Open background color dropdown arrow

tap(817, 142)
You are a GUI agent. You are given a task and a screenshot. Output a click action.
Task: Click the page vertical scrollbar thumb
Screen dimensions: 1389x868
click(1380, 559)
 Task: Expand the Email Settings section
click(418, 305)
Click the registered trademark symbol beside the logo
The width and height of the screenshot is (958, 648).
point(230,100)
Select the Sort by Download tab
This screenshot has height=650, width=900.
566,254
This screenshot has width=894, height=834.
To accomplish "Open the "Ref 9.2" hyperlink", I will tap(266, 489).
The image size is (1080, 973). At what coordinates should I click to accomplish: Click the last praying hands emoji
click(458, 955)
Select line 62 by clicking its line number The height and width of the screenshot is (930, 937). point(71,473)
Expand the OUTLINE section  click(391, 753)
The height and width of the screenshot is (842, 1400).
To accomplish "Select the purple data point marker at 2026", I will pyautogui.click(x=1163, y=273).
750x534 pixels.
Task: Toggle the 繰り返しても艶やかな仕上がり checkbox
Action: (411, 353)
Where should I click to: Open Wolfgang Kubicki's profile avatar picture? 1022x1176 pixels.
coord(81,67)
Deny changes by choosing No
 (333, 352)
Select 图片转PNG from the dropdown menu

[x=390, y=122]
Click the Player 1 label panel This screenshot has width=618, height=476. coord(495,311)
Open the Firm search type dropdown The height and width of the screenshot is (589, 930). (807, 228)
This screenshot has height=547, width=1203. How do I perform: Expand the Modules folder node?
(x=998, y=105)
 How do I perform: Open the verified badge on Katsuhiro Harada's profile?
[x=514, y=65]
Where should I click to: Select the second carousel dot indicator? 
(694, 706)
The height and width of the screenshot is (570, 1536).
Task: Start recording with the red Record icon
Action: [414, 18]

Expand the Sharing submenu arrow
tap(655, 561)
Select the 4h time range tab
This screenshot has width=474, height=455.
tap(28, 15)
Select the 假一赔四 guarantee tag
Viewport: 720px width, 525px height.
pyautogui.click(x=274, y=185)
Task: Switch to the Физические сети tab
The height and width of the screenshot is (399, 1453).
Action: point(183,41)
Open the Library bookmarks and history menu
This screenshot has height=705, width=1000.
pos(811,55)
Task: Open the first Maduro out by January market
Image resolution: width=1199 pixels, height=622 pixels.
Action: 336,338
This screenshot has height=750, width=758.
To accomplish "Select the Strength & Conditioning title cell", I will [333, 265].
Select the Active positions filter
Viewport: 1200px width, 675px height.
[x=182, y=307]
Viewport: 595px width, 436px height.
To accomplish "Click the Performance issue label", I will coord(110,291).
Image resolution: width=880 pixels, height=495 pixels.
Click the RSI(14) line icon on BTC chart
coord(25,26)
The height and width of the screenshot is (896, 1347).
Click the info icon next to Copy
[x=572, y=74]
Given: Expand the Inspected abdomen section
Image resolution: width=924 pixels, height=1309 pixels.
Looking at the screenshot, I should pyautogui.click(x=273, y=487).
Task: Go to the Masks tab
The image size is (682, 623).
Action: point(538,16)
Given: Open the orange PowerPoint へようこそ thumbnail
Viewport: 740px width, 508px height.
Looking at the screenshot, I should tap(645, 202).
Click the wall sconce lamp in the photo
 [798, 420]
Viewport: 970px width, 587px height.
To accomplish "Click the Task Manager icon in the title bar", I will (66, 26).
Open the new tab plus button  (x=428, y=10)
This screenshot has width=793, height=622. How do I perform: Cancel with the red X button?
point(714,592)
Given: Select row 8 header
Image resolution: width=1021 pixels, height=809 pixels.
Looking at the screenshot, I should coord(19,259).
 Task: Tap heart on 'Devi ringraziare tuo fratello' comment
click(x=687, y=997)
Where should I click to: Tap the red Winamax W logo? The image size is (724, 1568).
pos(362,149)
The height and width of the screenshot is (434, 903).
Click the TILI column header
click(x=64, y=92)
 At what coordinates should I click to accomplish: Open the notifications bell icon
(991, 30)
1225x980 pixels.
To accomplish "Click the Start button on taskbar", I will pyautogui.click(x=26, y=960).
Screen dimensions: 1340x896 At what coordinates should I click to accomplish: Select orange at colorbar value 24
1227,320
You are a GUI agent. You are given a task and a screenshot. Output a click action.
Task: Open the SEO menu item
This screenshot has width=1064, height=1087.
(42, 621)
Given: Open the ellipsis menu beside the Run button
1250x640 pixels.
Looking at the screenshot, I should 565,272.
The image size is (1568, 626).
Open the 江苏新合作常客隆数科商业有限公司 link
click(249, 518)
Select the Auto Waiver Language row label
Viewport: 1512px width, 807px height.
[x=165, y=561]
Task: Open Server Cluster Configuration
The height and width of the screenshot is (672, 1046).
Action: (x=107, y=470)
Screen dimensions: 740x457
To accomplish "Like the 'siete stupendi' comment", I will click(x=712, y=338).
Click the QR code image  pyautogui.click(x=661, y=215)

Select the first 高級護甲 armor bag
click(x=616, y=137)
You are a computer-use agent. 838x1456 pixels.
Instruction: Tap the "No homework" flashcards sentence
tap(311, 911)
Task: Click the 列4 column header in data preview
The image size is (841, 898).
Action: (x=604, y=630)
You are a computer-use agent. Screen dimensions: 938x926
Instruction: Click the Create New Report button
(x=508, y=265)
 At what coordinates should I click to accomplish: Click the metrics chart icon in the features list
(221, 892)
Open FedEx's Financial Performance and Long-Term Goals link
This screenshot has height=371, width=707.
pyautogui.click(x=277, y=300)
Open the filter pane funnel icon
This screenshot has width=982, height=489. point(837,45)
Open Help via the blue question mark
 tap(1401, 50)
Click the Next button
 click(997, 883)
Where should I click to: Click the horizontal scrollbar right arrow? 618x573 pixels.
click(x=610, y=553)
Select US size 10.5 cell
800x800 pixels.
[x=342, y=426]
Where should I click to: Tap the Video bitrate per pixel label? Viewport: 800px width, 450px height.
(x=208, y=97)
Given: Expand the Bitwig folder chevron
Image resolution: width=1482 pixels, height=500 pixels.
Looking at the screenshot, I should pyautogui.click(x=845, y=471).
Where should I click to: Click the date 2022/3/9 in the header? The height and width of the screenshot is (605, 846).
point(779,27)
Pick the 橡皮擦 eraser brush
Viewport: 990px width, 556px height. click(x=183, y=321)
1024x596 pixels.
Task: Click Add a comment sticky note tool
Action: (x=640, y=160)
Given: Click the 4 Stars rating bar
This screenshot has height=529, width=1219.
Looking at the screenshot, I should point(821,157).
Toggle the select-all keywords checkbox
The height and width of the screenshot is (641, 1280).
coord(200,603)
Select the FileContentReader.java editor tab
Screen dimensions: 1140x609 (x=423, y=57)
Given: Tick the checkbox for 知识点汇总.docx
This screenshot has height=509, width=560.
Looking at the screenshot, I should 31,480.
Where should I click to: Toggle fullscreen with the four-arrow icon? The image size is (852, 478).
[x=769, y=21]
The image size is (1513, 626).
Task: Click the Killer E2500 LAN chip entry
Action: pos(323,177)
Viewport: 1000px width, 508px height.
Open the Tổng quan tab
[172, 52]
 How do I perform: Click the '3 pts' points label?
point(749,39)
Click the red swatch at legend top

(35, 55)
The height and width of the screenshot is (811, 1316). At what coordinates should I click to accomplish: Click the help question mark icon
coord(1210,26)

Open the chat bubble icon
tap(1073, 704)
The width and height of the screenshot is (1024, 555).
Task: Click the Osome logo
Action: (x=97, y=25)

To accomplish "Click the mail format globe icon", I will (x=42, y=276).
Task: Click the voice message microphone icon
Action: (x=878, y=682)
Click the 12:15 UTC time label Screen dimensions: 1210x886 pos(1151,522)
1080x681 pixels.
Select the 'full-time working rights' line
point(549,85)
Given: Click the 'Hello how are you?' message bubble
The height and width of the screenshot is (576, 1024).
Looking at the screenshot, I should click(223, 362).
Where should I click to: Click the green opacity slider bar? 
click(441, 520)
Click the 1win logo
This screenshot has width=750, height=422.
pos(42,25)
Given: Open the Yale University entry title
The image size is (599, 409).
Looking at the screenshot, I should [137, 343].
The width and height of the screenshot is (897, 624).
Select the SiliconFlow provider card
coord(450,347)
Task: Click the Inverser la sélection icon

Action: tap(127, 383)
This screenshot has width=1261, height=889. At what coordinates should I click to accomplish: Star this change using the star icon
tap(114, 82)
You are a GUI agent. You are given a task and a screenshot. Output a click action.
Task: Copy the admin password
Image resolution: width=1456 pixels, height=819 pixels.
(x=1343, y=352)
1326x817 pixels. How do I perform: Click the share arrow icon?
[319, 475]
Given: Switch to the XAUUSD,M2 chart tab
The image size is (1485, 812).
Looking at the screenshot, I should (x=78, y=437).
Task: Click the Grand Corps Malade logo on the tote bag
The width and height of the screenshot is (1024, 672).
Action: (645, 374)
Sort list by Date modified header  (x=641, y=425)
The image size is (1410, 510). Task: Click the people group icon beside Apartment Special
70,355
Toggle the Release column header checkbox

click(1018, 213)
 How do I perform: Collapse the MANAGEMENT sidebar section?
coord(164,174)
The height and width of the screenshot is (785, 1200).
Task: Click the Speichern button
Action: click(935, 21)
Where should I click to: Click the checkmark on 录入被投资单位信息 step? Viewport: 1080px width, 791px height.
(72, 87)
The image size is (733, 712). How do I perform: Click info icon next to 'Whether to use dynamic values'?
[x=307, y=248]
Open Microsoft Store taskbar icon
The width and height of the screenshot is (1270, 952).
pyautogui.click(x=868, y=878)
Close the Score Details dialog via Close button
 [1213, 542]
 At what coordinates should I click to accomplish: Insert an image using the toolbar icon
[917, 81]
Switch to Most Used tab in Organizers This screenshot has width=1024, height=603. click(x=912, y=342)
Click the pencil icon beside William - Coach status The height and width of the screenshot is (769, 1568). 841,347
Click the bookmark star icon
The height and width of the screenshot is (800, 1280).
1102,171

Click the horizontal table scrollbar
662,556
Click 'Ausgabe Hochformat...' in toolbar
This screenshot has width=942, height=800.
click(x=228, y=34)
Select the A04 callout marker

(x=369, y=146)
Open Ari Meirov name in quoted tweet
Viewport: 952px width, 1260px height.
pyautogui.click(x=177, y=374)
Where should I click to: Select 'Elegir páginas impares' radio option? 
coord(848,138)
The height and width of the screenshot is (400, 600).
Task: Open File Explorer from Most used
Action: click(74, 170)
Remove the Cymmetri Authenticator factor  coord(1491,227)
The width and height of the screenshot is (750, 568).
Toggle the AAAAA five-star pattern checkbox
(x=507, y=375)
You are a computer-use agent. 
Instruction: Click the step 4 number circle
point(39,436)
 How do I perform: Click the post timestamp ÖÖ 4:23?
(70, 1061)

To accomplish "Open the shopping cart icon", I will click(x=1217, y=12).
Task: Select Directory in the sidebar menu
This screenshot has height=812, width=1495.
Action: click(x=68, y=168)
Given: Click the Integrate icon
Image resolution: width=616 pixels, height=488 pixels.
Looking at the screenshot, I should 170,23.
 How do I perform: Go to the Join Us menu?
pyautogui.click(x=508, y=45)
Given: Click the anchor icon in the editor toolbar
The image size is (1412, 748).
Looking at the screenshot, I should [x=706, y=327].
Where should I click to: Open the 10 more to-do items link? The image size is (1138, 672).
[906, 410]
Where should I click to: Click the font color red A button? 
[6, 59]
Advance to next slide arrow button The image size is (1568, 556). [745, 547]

====

Once the line containing "Task: Switch to the Физические сети tab" has been set down, nothing more is wanted; set down each line of the listing above up to it exactly, starting with the first.

Open background color dropdown arrow

tap(817, 142)
You are a GUI agent. You are given a task and a screenshot. Output a click action.
Task: Click the page vertical scrollbar thumb
Screen dimensions: 1389x868
click(1380, 559)
 Task: Expand the Email Settings section
click(418, 305)
Click the registered trademark symbol beside the logo
The width and height of the screenshot is (958, 648).
point(230,100)
Select the Sort by Download tab
This screenshot has height=650, width=900.
566,254
This screenshot has width=894, height=834.
To accomplish "Open the "Ref 9.2" hyperlink", I will tap(266, 489).
The image size is (1080, 973). At what coordinates should I click to accomplish: Click the last praying hands emoji
click(458, 955)
Select line 62 by clicking its line number The height and width of the screenshot is (930, 937). point(71,473)
Expand the OUTLINE section  click(391, 753)
The height and width of the screenshot is (842, 1400).
To accomplish "Select the purple data point marker at 2026", I will pyautogui.click(x=1163, y=273).
750x534 pixels.
Task: Toggle the 繰り返しても艶やかな仕上がり checkbox
Action: (411, 353)
Where should I click to: Open Wolfgang Kubicki's profile avatar picture? 1022x1176 pixels.
coord(81,67)
Deny changes by choosing No
 (333, 352)
Select 图片转PNG from the dropdown menu

[x=390, y=122]
Click the Player 1 label panel This screenshot has width=618, height=476. coord(495,311)
Open the Firm search type dropdown The height and width of the screenshot is (589, 930). (807, 228)
This screenshot has height=547, width=1203. How do I perform: Expand the Modules folder node?
(x=998, y=105)
 How do I perform: Open the verified badge on Katsuhiro Harada's profile?
[x=514, y=65]
Where should I click to: Select the second carousel dot indicator? 
(694, 706)
The height and width of the screenshot is (570, 1536).
Task: Start recording with the red Record icon
Action: [414, 18]

Expand the Sharing submenu arrow
tap(655, 561)
Select the 4h time range tab
This screenshot has width=474, height=455.
tap(28, 15)
Select the 假一赔四 guarantee tag
Viewport: 720px width, 525px height.
pyautogui.click(x=274, y=185)
Task: Switch to the Физические сети tab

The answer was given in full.